1. 快速解冻：从液氮罐取出冻存管，立即放入 37-40℃水浴锅，轻轻摇晃至剩余少量冰晶（约 100μL），避免完全融化后继续水浴（防止过热损伤）；

2. 去除保护剂：在超净台内，将融化的细胞悬液缓慢加入含 10mL 完全培养基的离心管（稀释 DMSO，降低毒性），轻柔混匀；

3. 离心洗涤：1000rpm 离心 5min，弃上清（彻底去除 DMSO），用新鲜完全培养基重悬细胞；

4. 接种培养：将细胞接种至培养瓶，37℃、5% CO₂培养箱培养，24 小时后更换全量新鲜培养基（去除死细胞和残留 DMSO）；

5. 存活率检测：复苏后 24-48h 观察细胞状态，用台盼蓝染色检测活率（常规细胞系活率应≥70%，干细胞 / 原代细胞≥60% 为合格）。

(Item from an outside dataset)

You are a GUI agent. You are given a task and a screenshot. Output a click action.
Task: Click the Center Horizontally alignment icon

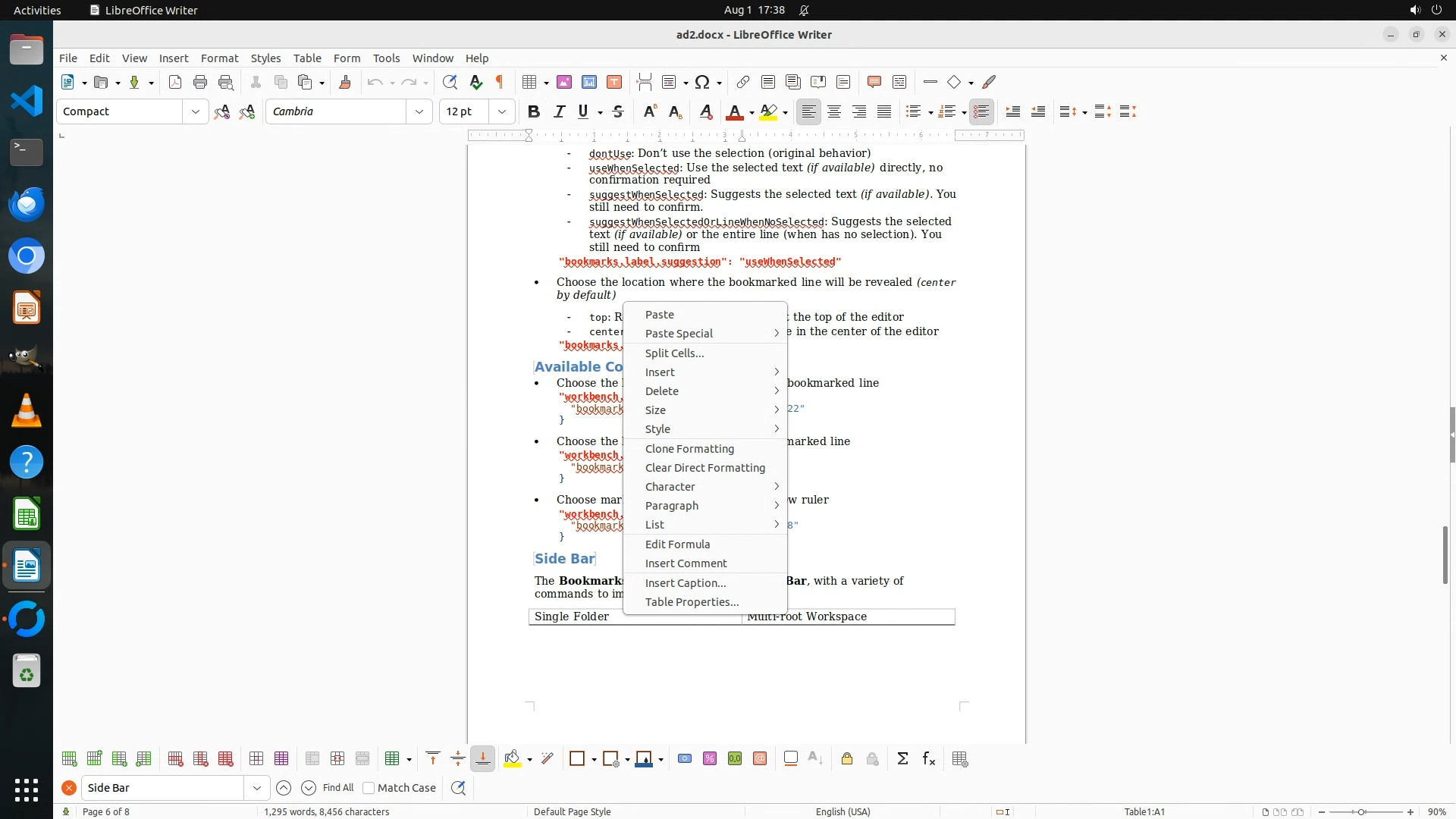(x=834, y=111)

• DMSO 毒性控制：DMSO 在室温下对细胞有毒性，需全程冰上操作，复苏时必须稀释并离心去除；对 DMSO 敏感的细胞（如神经元细胞），可替换为 5% 甘油或无血清冷冻保护剂（如 STEM-CELLBANKER）；

• 细胞质量把控：冻存前需检测细胞活率（≥90%）、无菌性（培养 24h 观察有无污染）、细胞身份（如 STR 鉴定，避免交叉污染）；

• 液氮罐维护：定期补充液氮（液面需覆盖所有冻存管），避免液氮耗尽导致细胞复温；气相区储存的冻存管需密封完好，防止液氮渗入（解冻时易爆炸）；

• 避免反复冻融：同一支冻存管不可多次复苏 - 冻存，会导致细胞大量死亡和遗传变异，建议按单次使用量分装冻存（如每管 0.5-1mL 细胞悬液）。

• 短期周转（数天）：4℃或室温保存，依赖高血清培养基维持活性；

• 中期暂停（数周）：20-25℃半静止培养（贴壁）或 4℃冷藏（悬浮），定期更换培养基；

• 长期储存（数年）：液氮冷冻保存，严格执行 “慢冻快融 + 冷冻保护剂”，把控细胞质量和操作细节。